Industry Expert Blogs
Dynamic Vector Threading for High Efficiency in Fixed Wireless Access, vRAN & Massive MIMO BeamformingNir Shapira - CEVA, Inc.
Mar 02, 2023
Now that we're getting comfortable with 5G, network operators are already planning for 5G-Advanced, release 18 of the 3GPP standard. The capabilities enabled by this new release – extended reality, centimeter level positioning and microsecond level timing outdoors and indoors – will create an explosion in compute demand in RAN infrastructure. Consider fixed wireless access for consumers and businesses. Beamforming through massive MIMO RRUs must manage heavy yet variable traffic, while UEs must support carrier aggregation. Both need more channel capacity. Solutions must be greener, high performance and low latency, more efficient in managing variable loads, and more cost effective to support wide scale deployment. Infrastructure equipment builders want all the power, performance, and unit cost advantages of DSP-based ASIC hardware, plus all these added capabilities, in a more efficient package.

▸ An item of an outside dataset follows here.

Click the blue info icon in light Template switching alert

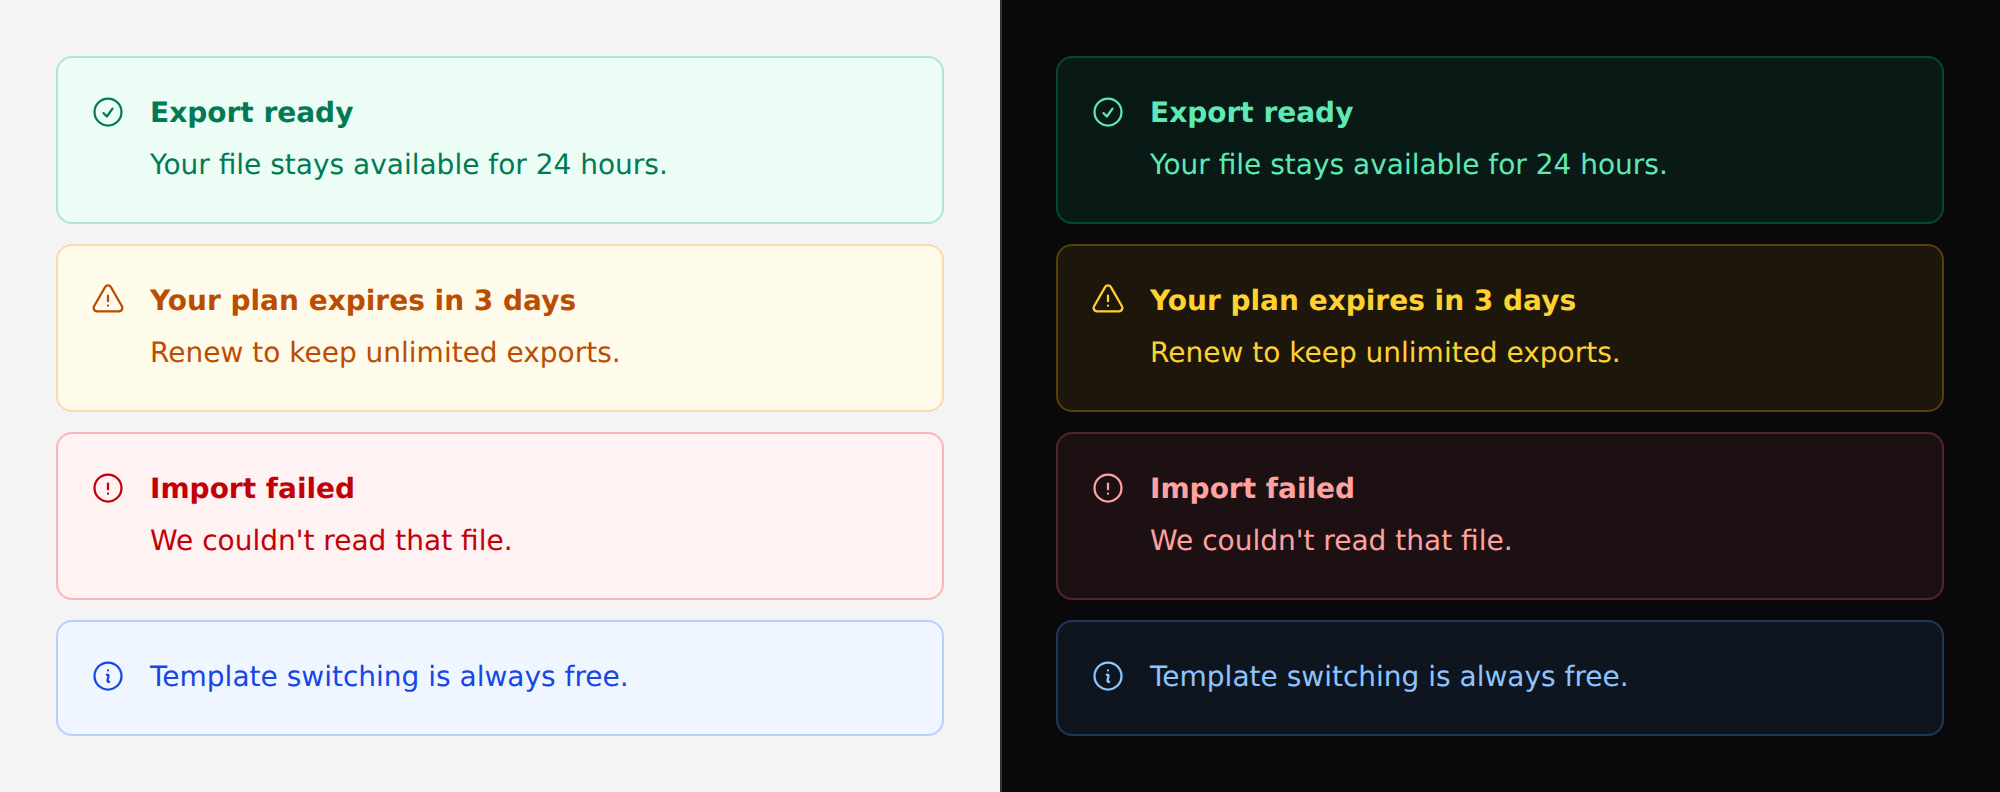(108, 676)
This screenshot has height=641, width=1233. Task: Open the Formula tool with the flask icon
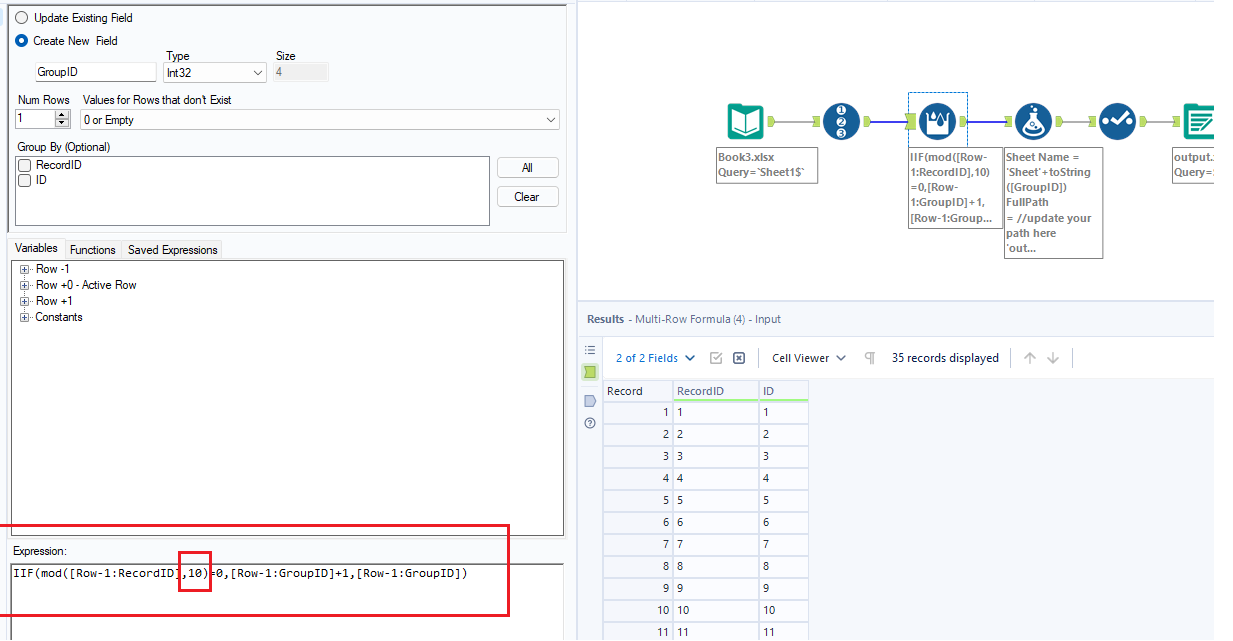(1033, 118)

Virtual RANs and Vector Processing
Virtualized RAN (vRAN) components offer the promise of higher efficiency by being able to run multiple links simultaneously on one compute platform. These systems aim to deliver on decade-old goals of centralized RAN: economies of scale, more flexibility in suppliers and central management of many-link, high volume traffic through software. We know how to virtualize jobs on big general-purpose CPUs so the solution to this need might seem self-evident. Except that those platforms are expensive, power hungry, and inefficient in the signal processing at the heart of wireless technologies.
Embedded DSPs with their big vector processors are expressly designed for speed and low power in signal processing tasks such as beamforming, but historically have not supported dynamic workload sharing across multiple tasks. Adding more capacity required adding more cores, sometimes large clusters of them, or at best through a static form of sharing through a pre-determined core partitioning.
The bottleneck is vector processing since Vector Computation Units (VCUs) occupy the bulk of the area in a vector DSP. Using this resource as efficiently as possible is essential to maximize virtualized RAN capacity. The default approach of doubling up cores to handle two channels requires a separate VCU per channel. But at any one time, software in one channel might require vector arithmetic support where the other might be running scalar operations; one VCU would be idle in those cycles. Instead imagine a single VCU serving both channels, with two vector arithmetic and register files. An arbitrator decides dynamically how best to use these resources based on channel demands. If both channels need vector arithmetic in the same cycle, these are directed to the appropriate vector ALU and register files. If only one channel needs vector support, the calculation can be striped across both vector units, accelerating computation. This method for managing vector operations between two independent tasks looks very much like execution threading, maximizing use of a fixed compute resource to handle one or more than one simultaneous task.
This technique is dynamic vector threading (DVT), allocating vector operations per cycle to either one or two arithmetic units (in this instance). You can imagine this concept being extended to more threads, even further optimizing VCU utilization across variable channel loads since vector operations in independent threads are typically not synchronized.
Support for DVT requires several extensions to traditional vector processing. Operations must be serviced by a wide vector arithmetic unit, allowing for say 128 or more MAC operations per cycle. The VCU must also provide a vector register file for each thread, so that vector register context is stored independently for threads. A vector arbitration unit provides for scheduling vector operations, effectively through competition between the threads.
How does this capability support virtualized RAN? At absolute peak load, signal processing requirements on such a platform will continue be served as satisfactorily as they would be on a dual core DSP (each with a separate VCU). When one channel needs vector arithmetic and the other channel is quiet or occupied in scalar processing, the first channel completes vector cycles faster by using the full vector capacity. Delivering higher average throughput in a smaller footprint than two DSP cores.
Higher efficiency for beamforming and fixed wireless access
Another example of how DVT can support more efficiency in baseband processing can be understood in 5G-Advanced RRUs. These devices must support massive MIMO handling for beamforming. A massive MIMO RRU will be expected to support up to 128 active antenna units, including support for multi users and carriers. This implies massive compute requirements at the radio device, which becomes much more efficient with DVT. In UEs, terminals and CPEs supporting Fixed Wireless Access, carrier aggregation also benefits from DVT. DVT benefits at both ends of the cellular network, infrastructure and UEs.
Virtualized RANs need DSPs with dynamic vector threading
It might still be tempting to think of big general-purpose processors as the right answer to these virtualization needs but, in signal processing paths, that would be a backwards step. We cannot forget that there were good reasons the infrastructure equipment makers switched over to ASICs with embedded DSPs. Processors are expensive, power hungry and the wrong solution for signal processing. Competitive fixed wireless access solutions need to continue the benefits of ASIC-based DSPs, while also leveraging support for dynamic vector threading.